It is easy, however to know when you should send someone based on the probability they will be safe at the plate in the coach’s estimation. You can do this with run expectancy. For instance the Tigers recently had a situation with no outs and a runner on first. A double was hit and Peralta the runner on first was out trying to score. Should Lamont have sent him?

If Lamont had done nothing the Tigers would likely have scored 2.050 runs that inning. Had Peralta been safe the Tigers would have likely scored 2.170 runs. They already had one run and would be expected to score 1.170 more with a runner on second and nobody out. Since he was out they were expected to score 0.721 runs with a man on second and one out. Early in a game you want to maximize the number of runs scored. So you can make a calculation based on the two outcomes being equally helpful to the team on average:

Runs Holding Peralta = Chance Peralta is Safe x Runs if Safe + Chance Peralta is Out x Runs if Out

2.050 = 2.170p + 0.721(1-p) with p the chance that Peralta would be safe at the plate in Lamont’s mind.

Solving for p gives 92%. Lamont should have thought there was a 92% chance to score Peralta before he sent him. It didn’t look like that good a chance on TV.

I get these run expectencies from tangotiger.net. They are based on historical record, not mathematical calculations- though the two systems rarely differ much. They include all data from 1993-2010. This might make the expectencies high, but since they are higher for all situations it probably about washes out. It does not take personnel into account. Clearly you will score more runs on average if Cabrera is on deck than if Kelly is on deck.

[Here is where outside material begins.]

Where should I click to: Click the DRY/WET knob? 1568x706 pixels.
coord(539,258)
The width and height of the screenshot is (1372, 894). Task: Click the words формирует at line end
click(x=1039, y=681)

Now you can repeat the calculation for any situation. If H is the runs expected with holding the runner and S is the runs expected if the runner is safe and O is the runs expected with out you can calculate that p = (H-O)/(S-O). I did that in the chart below. The chart below assumes no other runner advances. For instance on a sacrifice fly only the runner from third will tag and try to advance. If there is a single with runners on first and second and under two outs, then after a play at the plate there will still be runners on first and second after the play. No one will go first to third. The chart below has the results.

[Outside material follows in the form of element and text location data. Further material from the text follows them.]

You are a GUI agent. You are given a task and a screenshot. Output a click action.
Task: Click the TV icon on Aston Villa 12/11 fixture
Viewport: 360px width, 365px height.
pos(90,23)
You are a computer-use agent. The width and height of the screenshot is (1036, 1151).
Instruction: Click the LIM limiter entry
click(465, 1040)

Notice that with one out at the start of the play you almost always want to send the runner from third when a sacrifice fly makes the second out. The runner only needs a 35% chance to be safe. Given that a throw has to be online you might even want V. Martinez to challenge Choo on a shallow fly ball.

With two outs you try to score the runner from first on a double if it is better than 50-50 (46%) that he will make it. Because of the base-out state before and after the same holds for runners on 2-3 when a fly out makes the second out.

Lamont’s situation was the one where you had to be surest the run would score. This makes sense intuitively given that many different balls in play from either of the next two batters would score the runner from third anyway. I think Lamont should have held Peralta on that play. But, having a too conservative base coach can cost runs over a season, too.

One thing I think is worth considering is that if you send a runner from 2nd home on a single (we’ll say with 0 out), the defense then has to make a decision as well, if they try to throw him out and succeed they get runner on 2nd, 1 out. If they fail, it is runner on 2nd, 0 out. Which is simply to say, there is a break even point for the offense as well as the defense. You need to be 95% sure you’ll make it to send the runner in the above situation, but you also need to be (made up number) 60% sure you’ll get the runner out to make the throw. There is a little game theory, it’d be interesting to see how those play together.

Yes, and my chart is a little oversimplified. If a play is made at the plate in the situation you describe there is a chance that the runner from first advances to second and a chance they choose to stay at first. The chart just assumes they don’t. You are assuming the runner does advance. It would be easy to apply the formula assuming the runner does advance to see how different the Send? number looks. Then you can pick a number in the middle to use as the rule of thumb for sending.